From: Spudboy100@aol.com
Date: Thu Apr 24 2003 - 10:30:17 MDT
Rafal said:
<<Since our data on either the likelihood of spontaneous life emergence, or
the future of average sentient interest development, or the actual
cumulative extinction risk for a civilization of our type, are woefully
inadequate, the optimist and the pessimist will reach their conclusions
according to their predilections, while the Bayesian will not conclude
anything at all, aside from the need to search for new knowledge and to
carefully incorporate it in his reasoning. ,>>
I am not in favor of considering the search for extra terrestrial
intelligence, the focus of a mathematician, nor even a philosopher. It is,
however, the focus of the astronomer. Astronomy seems to indicate an early
cosmos, one that is under 15 billion years old, to be a cosmos that is ladden
with gamma ray bursters, and comet and meteor strikes. As activities cool
down, multicelluar life arises, and develops, and through natural evolution,
and a lot of time, produces intelligence. With intelligence, we have
technology. Why not just consider this early universe, as one that is too
much the frying pan, too much in harms' way for intelligence to develop?

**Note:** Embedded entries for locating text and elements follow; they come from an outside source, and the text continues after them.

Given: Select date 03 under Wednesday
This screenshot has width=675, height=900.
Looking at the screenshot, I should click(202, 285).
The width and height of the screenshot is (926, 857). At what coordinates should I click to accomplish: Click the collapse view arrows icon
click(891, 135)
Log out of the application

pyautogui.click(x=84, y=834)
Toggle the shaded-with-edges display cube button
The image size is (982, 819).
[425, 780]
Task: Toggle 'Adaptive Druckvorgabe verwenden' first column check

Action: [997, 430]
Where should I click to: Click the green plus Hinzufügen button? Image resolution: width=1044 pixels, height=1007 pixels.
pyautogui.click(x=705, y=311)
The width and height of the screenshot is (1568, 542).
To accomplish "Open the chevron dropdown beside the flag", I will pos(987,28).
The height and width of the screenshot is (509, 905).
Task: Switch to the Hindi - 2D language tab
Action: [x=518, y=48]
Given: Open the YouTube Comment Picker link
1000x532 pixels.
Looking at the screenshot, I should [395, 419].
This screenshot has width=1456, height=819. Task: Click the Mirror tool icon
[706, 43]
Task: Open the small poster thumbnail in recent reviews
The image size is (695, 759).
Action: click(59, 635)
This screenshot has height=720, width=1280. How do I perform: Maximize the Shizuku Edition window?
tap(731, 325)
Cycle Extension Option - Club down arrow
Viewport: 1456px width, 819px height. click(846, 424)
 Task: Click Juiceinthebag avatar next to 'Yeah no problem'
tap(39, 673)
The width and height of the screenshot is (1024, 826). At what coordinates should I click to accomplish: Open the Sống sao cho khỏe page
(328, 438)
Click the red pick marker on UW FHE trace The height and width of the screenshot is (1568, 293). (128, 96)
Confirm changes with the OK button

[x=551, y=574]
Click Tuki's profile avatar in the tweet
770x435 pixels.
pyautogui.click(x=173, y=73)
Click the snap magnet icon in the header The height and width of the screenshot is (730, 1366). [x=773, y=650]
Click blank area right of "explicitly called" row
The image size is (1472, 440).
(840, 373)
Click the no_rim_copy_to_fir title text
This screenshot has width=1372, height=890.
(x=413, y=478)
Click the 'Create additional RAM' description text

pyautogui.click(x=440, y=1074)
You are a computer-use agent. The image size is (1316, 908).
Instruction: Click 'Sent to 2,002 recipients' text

To parapharse Lord Arthur C. Clarke, in the his work, The Lost Worlds of
2001, we are, like the aliens in the novel, set against the after-glow of
creation, facing a lonely universe. Fits the bill anyway. We have our work
cut out for us, as a species, and a trans species, awaiting their birth from
our genes and our brains. But that's where the fun is! Mayhaps, we get to
help re-shape reality, or at least, our little corner of it.